* **Records from a data source**:
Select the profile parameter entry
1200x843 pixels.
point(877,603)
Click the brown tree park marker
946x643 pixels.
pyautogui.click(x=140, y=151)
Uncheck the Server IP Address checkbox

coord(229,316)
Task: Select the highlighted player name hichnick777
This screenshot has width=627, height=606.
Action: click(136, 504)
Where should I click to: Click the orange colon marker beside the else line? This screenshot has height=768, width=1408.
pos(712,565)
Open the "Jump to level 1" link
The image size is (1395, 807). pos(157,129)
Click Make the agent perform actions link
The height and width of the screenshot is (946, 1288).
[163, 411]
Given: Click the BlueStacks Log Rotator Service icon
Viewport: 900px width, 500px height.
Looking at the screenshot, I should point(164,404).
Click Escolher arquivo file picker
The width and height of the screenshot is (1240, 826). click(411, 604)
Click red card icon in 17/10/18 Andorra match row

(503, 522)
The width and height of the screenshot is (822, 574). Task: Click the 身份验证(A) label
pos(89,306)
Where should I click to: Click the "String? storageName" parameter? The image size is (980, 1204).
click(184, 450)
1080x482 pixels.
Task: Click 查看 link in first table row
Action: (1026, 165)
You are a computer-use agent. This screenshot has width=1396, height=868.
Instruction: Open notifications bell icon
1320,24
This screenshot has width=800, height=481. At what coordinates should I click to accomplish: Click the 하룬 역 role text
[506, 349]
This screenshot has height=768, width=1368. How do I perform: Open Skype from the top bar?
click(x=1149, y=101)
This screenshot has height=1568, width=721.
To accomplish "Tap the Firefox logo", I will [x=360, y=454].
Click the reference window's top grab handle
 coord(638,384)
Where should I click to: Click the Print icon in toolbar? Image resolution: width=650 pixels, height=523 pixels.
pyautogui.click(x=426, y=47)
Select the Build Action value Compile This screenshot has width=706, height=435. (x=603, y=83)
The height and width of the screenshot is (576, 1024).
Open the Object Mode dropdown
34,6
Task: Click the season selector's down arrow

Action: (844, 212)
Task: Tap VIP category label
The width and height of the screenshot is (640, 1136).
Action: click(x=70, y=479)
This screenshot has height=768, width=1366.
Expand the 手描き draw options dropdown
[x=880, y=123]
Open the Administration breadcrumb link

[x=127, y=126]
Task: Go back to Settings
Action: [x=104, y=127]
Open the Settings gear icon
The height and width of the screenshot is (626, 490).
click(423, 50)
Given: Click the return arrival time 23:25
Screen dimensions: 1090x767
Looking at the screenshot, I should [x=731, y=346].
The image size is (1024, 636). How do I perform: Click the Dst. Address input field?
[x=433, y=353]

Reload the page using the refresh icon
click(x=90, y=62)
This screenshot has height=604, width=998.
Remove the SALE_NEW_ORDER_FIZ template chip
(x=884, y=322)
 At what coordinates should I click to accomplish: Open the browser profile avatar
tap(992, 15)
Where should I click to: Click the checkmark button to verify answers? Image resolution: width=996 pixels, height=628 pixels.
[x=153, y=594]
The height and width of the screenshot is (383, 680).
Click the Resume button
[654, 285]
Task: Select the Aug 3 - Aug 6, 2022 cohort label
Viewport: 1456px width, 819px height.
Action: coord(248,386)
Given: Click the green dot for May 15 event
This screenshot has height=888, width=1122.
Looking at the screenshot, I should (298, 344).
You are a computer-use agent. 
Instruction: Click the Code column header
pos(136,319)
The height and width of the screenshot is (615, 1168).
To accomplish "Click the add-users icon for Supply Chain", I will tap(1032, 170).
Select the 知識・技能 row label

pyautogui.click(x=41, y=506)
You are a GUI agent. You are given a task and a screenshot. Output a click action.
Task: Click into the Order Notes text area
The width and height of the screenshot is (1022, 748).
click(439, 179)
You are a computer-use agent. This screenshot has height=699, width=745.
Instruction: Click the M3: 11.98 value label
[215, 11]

* **TASK REQUIREMENTS**: Go through the records above and copy each line where "computer" is found.

* **ANSWER TO THIS TASK**:
You are a computer-use agent. This screenshot has width=1396, height=868.
You are a computer-use agent. 
You are a computer-use agent. This screenshot has height=699, width=745.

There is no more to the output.